**Materials provided**
============================================================

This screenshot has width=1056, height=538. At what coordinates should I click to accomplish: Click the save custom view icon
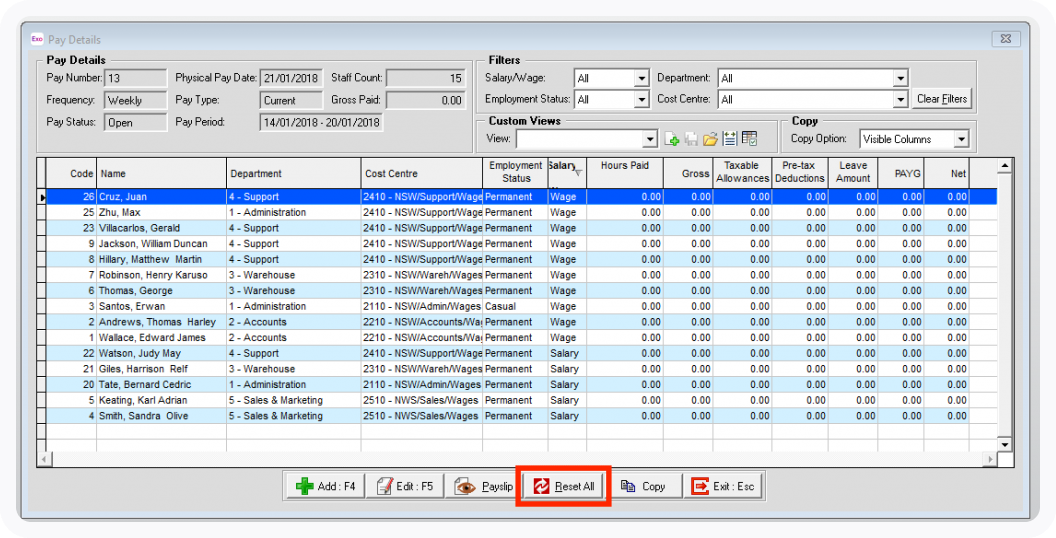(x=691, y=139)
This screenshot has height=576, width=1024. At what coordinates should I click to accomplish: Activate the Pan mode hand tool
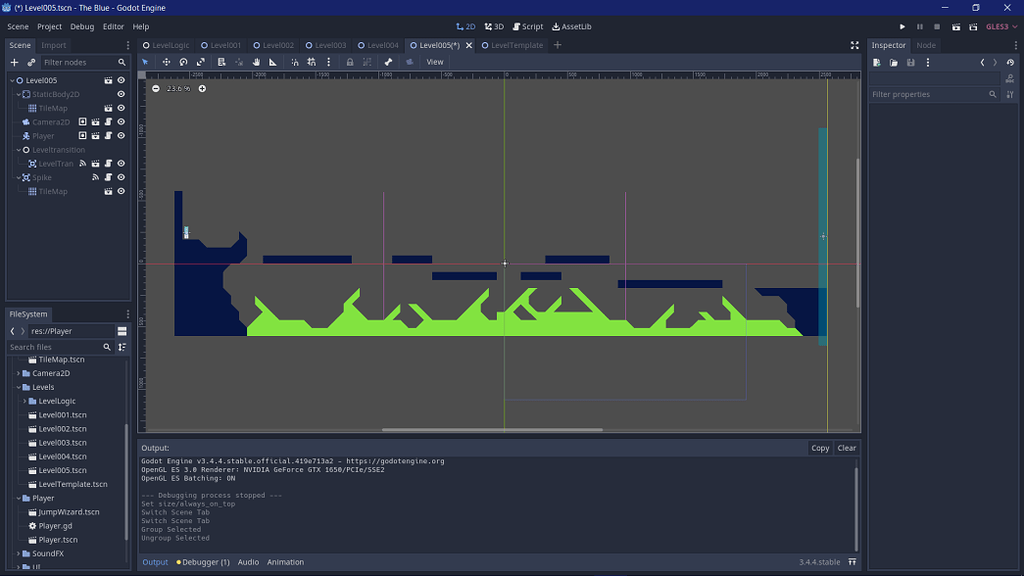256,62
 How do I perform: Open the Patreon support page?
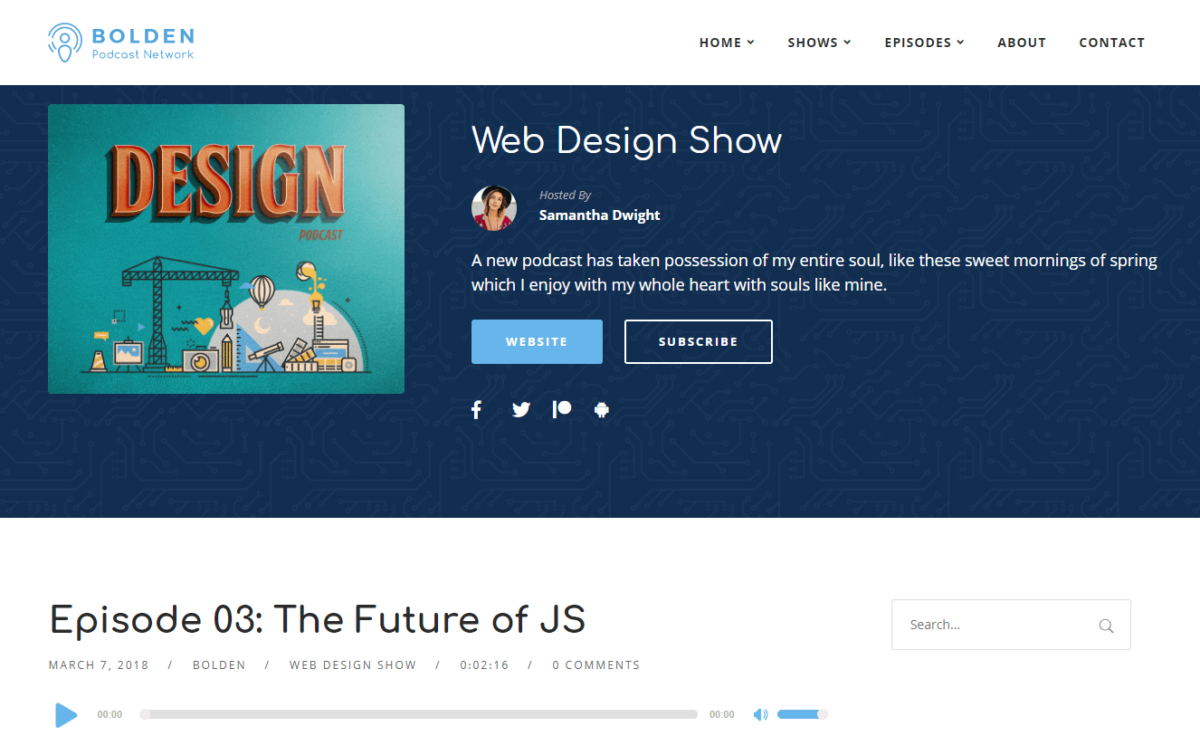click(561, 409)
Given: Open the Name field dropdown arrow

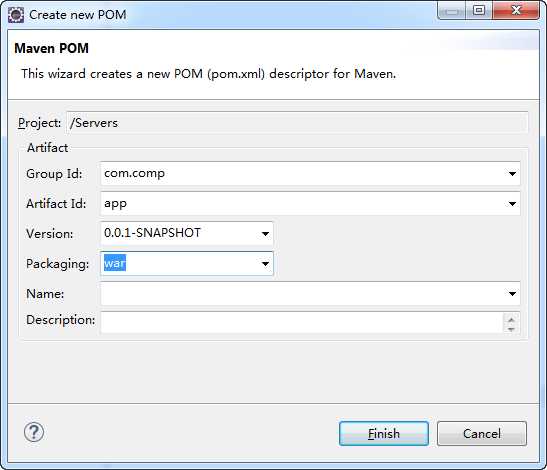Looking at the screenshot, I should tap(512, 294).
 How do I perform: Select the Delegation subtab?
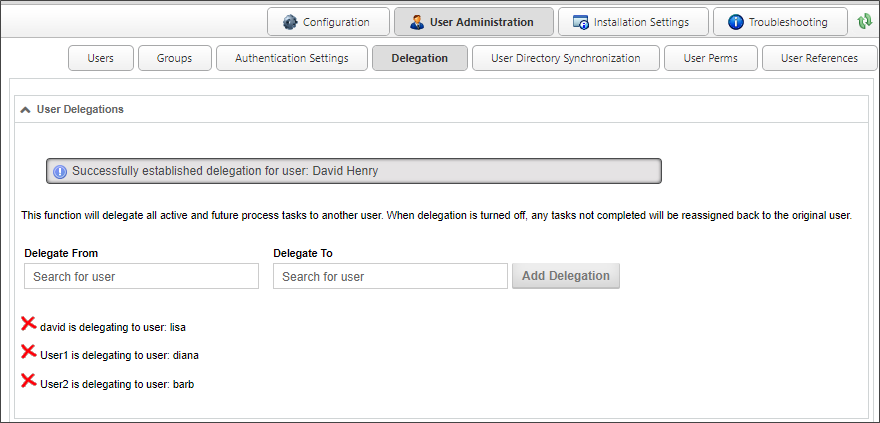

============================================================

If an entry contains an image, print the rest of that entry exactly and leave the image out.

This screenshot has width=1056, height=538. At what coordinates should I click to accomplish: Click the save custom view icon
(x=691, y=139)
This screenshot has height=576, width=1024. At what coordinates should I click to accomplish: Activate the Pan mode hand tool
256,62
 How do I perform: Open the Patreon support page?
click(561, 409)
Given: Open the Name field dropdown arrow

Looking at the screenshot, I should tap(512, 294).
 How do I perform: Select the Delegation subtab?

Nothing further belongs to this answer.